Ten Worst/Best Things to do after a Break-up

1.  BEGGING

It can be agonizing to be on the receiving end of a break-up, but crying, pleading, manipulating or threatening just isn't going to get you what you want.  At worst, you will come across as pathetic.  At best, you will achieve a temporary reconciliation.  You and I both know that it isn't going to work over time.

 The best thing you can do is listen carefully, hear him/her out.  Then clearly remove yourself from the situation.  Leave.  Hang up.  Sign out.  Whatever.  But get the heck outa there and stay away.  Save face.  Get some space.  See a counsellor to make a new plan for your life.  But do not cling or beg.

 2.  CALLING/TEXTING

It is pretty much impossible to have a clean, effortless break up.  The word 'break up' is descriptive.  Something got broken and maybe it was you.  It is a time for healing and rebuilding, not constantly re-exposing yourself to hurt and confusion.

 The best thing you can do is to get clarity regarding your future.  See a counsellor.  Talk to friends.  But do not call or text.  Staying attached that way only keeps you stuck in a place of uncertainty and pain.  It may feel good for a few minutes when you connect but it will be disastrous in the long run.  Trust me.  You will regret it.

 3.  KEEPING HIS/HER FRIENDS IN YOUR LIFE

This one is a bit tricky.  Maybe you made some good friends as a couple.  However think long and hard about whether it is good for you to stay connected.  Does it 'break you open' again every time you hear his/her name?  Are you tempted to 'pump' people for information regarding him/her?
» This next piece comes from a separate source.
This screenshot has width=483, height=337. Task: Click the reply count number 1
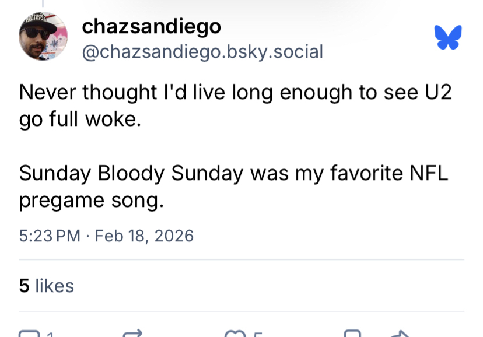coord(51,335)
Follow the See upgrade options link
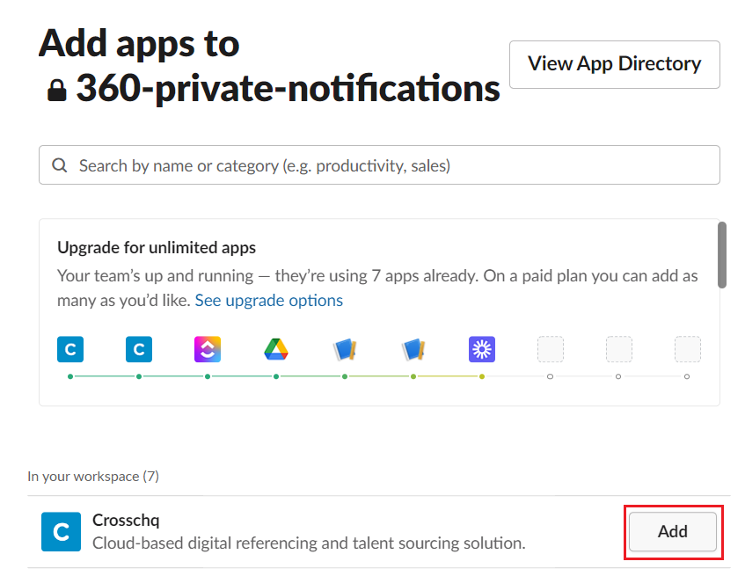The height and width of the screenshot is (576, 745). [x=268, y=300]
Would it be better to develop some new relationships unburdened by memories and connections?

 The best thing you can do is be intentional about this.  Decide what works for you.  See a counsellor (yes, I will advise that every time :).  Join a new group.  Move on.

 4. KEEPING THEIR 'STUFF'

After a break up there are always lots of memories in your apartment or home.  Photos on the fridge.  Concert tickets on the bulletin board.  T-Shirts in your bedroom.  Favourite drinks in your fridge.  It is tempting and comforting to hold on to these.

 The best thing you can do is clean and purge.  Create a fresh new space for making new memories and moving forward.  If you find this difficult, see a counsellor.  Seriously.

 5. KEEPING TABS ON-LINE

Break ups these days are different.  We have the technology to keep tabs on people quite easily.  You can check out your ex on facebook, monitor their participation on dating sites, and follow their tweets.  It can be a full time job.

 The best thing you can do is unsubscribe to their tweets and remove them from your on-line social network.  You might think it is not a problem to stay connected this way ... but it pretty much is.  If you find yourself obsessing about his/her on-line connections, then see a counsellor and make a plan to stop that sort of emotional self-destruction

 6.  BADMOUTHING/ REVENGE

It's sometimes tempting to 'make them pay'.  But let me remind you that it does not actually bring any resolve or peace for you, and it may get you into a lot of trouble.  In any case, people will think better of you if you can take the high road and just 'lettigo'.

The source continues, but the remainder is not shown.